INSTRUCTIONS TO FOLLOW | Once the line holding "Screen dimensions: 1456x819" is found in the listing below, write it out and each later line exactly, up to and including the one holding "The width and height of the screenshot is (1344, 896).".

● ● ● ●

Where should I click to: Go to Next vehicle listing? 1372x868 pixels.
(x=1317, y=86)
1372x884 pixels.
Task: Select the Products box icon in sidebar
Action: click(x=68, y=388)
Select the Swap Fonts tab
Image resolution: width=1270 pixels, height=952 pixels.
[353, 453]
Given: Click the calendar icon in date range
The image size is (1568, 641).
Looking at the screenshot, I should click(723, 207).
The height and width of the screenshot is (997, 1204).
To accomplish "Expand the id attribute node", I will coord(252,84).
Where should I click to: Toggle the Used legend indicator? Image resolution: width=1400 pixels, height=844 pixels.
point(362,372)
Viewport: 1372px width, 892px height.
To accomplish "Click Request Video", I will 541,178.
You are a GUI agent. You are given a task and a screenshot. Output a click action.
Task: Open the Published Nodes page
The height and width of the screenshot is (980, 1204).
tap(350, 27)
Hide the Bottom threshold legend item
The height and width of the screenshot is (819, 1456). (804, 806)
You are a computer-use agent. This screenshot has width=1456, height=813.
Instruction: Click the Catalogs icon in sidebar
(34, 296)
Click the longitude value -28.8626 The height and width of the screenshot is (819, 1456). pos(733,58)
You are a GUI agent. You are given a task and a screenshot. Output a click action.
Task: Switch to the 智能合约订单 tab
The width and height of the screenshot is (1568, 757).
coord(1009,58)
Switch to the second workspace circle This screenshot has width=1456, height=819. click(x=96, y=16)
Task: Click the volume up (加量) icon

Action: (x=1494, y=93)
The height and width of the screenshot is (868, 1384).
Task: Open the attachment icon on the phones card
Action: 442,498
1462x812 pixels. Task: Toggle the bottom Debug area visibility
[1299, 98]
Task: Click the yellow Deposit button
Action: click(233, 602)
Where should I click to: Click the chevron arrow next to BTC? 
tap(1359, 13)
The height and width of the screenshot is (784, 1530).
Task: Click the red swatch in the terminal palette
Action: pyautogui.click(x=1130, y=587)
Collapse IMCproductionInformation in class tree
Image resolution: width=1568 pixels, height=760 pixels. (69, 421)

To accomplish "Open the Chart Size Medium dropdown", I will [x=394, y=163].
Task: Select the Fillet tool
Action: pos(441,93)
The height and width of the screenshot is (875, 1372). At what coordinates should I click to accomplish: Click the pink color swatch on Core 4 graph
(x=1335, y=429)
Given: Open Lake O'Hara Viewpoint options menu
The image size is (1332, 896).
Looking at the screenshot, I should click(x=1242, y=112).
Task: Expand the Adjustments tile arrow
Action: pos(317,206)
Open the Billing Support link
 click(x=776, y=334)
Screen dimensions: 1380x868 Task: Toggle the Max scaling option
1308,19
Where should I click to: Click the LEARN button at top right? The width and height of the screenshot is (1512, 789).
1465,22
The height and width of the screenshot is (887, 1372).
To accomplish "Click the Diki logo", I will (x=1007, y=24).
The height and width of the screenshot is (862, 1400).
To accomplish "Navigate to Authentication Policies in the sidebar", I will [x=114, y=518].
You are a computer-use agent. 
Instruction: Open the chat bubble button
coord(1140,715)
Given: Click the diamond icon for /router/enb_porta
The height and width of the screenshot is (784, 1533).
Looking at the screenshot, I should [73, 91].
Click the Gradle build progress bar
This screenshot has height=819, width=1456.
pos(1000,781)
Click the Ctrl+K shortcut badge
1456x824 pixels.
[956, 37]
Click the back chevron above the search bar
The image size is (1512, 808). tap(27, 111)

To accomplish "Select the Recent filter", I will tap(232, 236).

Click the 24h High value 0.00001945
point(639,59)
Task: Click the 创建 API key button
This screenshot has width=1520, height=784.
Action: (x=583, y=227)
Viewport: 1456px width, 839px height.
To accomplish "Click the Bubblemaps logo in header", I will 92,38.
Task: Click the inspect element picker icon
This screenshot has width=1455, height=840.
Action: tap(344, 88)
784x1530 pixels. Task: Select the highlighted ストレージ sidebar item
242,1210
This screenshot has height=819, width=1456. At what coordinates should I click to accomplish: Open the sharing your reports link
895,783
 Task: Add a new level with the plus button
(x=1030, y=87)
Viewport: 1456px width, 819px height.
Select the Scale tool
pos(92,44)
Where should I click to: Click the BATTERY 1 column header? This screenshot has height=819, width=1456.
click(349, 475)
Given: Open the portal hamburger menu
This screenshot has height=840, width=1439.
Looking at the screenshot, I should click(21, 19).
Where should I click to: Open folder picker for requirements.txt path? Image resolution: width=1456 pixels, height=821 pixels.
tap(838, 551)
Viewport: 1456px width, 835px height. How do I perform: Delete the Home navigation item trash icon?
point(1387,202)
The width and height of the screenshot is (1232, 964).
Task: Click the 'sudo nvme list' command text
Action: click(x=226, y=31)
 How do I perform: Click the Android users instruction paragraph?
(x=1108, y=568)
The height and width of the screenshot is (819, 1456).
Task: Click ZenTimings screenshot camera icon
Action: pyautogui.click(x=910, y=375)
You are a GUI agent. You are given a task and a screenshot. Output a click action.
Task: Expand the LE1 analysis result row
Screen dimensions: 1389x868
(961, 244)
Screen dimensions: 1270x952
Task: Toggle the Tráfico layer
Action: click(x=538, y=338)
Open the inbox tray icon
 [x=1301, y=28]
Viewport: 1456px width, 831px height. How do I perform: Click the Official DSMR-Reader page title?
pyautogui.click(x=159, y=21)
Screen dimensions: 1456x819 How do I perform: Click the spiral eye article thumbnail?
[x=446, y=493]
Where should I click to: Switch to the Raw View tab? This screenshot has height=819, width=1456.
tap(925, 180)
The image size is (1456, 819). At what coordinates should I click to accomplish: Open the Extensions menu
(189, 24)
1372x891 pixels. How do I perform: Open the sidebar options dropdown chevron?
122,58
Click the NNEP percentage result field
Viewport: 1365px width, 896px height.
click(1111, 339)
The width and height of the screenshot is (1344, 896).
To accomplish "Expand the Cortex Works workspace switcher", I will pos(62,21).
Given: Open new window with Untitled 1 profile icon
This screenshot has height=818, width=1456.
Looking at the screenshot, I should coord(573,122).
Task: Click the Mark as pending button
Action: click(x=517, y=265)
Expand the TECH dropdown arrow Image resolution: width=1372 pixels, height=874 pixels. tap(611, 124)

● ● ● ●

WRITTEN SOLUTION |
Screen dimensions: 1456x819 How do I perform: Click the spiral eye article thumbnail?
[x=446, y=493]
Where should I click to: Switch to the Raw View tab? This screenshot has height=819, width=1456.
tap(925, 180)
The image size is (1456, 819). At what coordinates should I click to accomplish: Open the Extensions menu
(189, 24)
1372x891 pixels. How do I perform: Open the sidebar options dropdown chevron?
122,58
Click the NNEP percentage result field
Viewport: 1365px width, 896px height.
click(1111, 339)
The width and height of the screenshot is (1344, 896).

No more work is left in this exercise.